Currently dry AMD, also known as geographic atrophy, has no known treatment.
In a release, the NIH said the unnamed patient received the therapy as part of a clinical trial that is the first in the United States to use replacement tissues from patient-derived induced pluripotent stem cells.
The surgery, the culmination of 10 years of research and development, was performed by Dr. Amir Kashani, Ph.D., associate professor of ophthalmology at the Wilmer Eye Institute at Johns Hopkins School of Medicine with assistance by Dr. Shilpa Kodati, a staff clinician at the National Eye Institute.
Prior to the procedure, the patient’s blood cells were converted to iPS cells in a National Institutes of Health lab. Once converted to iPS cells, the blood can become almost any type of cell in the body.
In this case, they were programmed to become retinal pigment epithelial cells, the type of cell that degenerates in the advanced forms of dry AMD.
RPE cells nourish and support light-sensing photoreceptors in the retina. In AMD, the loss of RPE leads to the loss of photoreceptors, which causes vision loss.

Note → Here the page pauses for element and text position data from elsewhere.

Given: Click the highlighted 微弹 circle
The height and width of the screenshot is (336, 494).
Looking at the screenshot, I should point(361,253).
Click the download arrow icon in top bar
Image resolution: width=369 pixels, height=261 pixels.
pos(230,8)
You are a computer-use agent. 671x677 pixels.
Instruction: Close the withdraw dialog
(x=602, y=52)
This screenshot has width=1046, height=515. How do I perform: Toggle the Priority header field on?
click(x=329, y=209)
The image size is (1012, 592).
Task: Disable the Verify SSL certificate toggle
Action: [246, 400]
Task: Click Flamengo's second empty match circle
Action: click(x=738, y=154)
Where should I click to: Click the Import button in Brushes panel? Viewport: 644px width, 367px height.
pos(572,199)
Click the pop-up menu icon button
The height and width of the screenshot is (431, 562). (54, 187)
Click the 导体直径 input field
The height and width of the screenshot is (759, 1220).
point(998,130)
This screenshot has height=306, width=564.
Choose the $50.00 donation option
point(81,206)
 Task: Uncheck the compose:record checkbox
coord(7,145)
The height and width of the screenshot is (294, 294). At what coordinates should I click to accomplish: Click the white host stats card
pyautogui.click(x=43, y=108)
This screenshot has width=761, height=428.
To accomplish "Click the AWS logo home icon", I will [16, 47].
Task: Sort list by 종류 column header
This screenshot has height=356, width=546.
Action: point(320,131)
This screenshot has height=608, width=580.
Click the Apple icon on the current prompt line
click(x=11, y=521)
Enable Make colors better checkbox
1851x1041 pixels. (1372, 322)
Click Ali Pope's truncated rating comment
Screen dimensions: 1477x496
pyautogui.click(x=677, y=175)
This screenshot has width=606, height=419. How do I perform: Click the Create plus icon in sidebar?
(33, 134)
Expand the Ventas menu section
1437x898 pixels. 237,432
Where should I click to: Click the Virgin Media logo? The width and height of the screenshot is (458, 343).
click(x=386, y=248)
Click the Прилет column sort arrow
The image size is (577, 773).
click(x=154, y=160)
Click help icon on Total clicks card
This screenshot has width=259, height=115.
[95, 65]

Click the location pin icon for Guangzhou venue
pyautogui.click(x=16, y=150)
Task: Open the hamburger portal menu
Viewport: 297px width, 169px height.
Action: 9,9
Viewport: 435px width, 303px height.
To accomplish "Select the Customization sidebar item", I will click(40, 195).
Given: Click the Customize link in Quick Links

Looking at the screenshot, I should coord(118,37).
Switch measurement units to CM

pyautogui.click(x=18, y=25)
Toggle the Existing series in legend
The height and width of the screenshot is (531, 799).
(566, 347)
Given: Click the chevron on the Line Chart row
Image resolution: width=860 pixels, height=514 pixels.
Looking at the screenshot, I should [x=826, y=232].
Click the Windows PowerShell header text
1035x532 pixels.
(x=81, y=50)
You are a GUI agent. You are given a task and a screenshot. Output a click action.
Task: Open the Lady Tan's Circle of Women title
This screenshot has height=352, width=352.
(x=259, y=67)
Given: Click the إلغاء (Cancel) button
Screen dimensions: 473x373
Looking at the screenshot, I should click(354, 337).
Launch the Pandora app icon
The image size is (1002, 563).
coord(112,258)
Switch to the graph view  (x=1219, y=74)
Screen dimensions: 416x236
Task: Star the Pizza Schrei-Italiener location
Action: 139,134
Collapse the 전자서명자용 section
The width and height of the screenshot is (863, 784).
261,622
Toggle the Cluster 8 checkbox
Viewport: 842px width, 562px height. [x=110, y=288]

The procedure was performed at the NIH Clinical Center in Bethesda, Maryland, under a phase 1/2a clinical trial to determine the therapy’s safety.
This iPS cell-derived therapy was developed by the Ocular and Stem Cell Translational Research Section team led by Kapil Bharti, Ph.D., senior investigator at the National Eye Institute, in collaboration with FUJIFILM Cellular Dynamics Inc., and Opsis Therapeutics, based in Madison, Wisconsin.
The safety and efficacy of the cell therapy was tested by the NEI preclinical team. Clinical-grade manufacturing of this cell therapy was performed at the Center for Cellular Engineering, Department of Transfusion Medicine, Clinical Center, at the National Institutes of Health.
This work was supported by the NIH Common Fund and NEI Intramural funding.